I wouldn't go that far to say, every program out there has to be
enhanced to support that, but at least the majority of mappers should
use an editor that support it, before "deprecating" should be started IMHO.
You claim, it's more easily maintained in the relation - but for many
mappers it isn't, because they don't know about the relations or at
least they don't know how to maintain these relations.
I've tried to explain, why I personally think that "duplicating data
allows you to do cross-checks for conflicts" is simply a bad reason.
well - maybe you're right here, but I'm not sure, so let's omit that for
now; I would like to neither agree nor disagree here.
On the other hand, the backwards compatibility with tools used by data
producers, as well as consumers, _is_ a good reason, but...
3) ...that's why we're having this discussion, isn't it?
I don't think that attitude like "Go away and don't come back until
you've coded editors support, API changes, osm2pgsql patches, ..."
If you shouldn't come here with an (incomplete) idea and cooperate with
others on improving/completing and realizing it, OR after a short
discussion admit that it would need actually more work than you thought
and it's not worth it... then, what's the point of this mailing list?
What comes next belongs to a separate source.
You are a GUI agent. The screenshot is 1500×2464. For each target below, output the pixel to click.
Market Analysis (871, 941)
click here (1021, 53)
I
thought this is how the community should work - not everybody knows
perfectly everything, but together...
Well...
There was an idea proposed on the mailing list.
Some people rised arguments against it, one of it is the editor support
question.
Nobody opposed to add that support, but the question is one of the order:
It's opposed to deprecate a tagging scheme before adding support to ANY
editor.
It's agreed to deprecate a tagging scheme once it's supported in editors
(not necessarily all) and shown to be more or at least equally useful
than before.
If you - or anyone who approve that proposal would have come with a
plugin for josm demonstrating how easy it is to use it instead of
claiming stuff, that nobody can proove, I'm sure there would be less
arguments about it.
But all you do is rising theoretical claims, unproven and - and that's
"your" problem: unbelieved by others.
Show how it's better and more easy to use.
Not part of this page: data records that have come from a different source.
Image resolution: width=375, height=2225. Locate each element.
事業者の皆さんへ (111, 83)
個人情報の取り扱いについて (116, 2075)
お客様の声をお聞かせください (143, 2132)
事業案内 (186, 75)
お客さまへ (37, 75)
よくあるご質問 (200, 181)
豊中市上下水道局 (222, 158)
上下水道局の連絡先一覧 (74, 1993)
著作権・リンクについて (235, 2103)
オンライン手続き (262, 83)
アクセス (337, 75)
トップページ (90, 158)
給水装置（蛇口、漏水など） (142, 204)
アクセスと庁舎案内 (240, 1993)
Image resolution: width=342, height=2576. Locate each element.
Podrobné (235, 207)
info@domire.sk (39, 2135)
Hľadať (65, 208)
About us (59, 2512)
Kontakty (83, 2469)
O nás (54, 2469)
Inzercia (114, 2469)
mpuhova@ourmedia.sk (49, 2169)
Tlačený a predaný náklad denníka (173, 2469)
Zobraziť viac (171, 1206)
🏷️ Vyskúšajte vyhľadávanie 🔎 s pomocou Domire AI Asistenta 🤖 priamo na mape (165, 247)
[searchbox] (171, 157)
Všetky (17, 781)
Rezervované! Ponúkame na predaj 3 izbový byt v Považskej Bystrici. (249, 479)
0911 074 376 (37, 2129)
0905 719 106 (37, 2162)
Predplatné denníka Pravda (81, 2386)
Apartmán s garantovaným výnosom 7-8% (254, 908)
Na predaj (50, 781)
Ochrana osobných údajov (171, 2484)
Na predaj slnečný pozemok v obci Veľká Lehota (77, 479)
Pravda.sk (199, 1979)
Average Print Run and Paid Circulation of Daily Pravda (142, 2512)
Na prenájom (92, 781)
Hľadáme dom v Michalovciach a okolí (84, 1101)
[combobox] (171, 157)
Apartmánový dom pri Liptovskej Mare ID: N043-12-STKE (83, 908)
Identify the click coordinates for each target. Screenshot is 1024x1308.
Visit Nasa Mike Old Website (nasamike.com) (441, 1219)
Show how it can be supported in one major editor - e.g. by writing a plugin.
Probably provide ideas for a UI mockup that fit's to another one.
If you cannot do it yourself, make a mockup - a set of drawings how a
User Interface could look like, and a short explanation how it works.
Explain, why everyone would be able to use it that way, and not only
someone who knows about the theoretical background of your idea and is
targeted to map following it.
Even if you cannot implement it yourself there's much more than
discussion you could provide; and if the discussion isn't enough to
convince "us", probably there's a reason - may it be that you're wrong
with your assumptions, or may it be that we don't understand what you
mean, that we don't imagine the same workflow for mappers you do.
A picture says more than thousand words, provide us a picture; perhaps
it's enough for telling us what you mean.
regards
Peter
...who had an idea for an enhanced tag view in editors a while ago and
recognized that it's not working that well when doing a sketch on paper
by hand for it and playing around with that.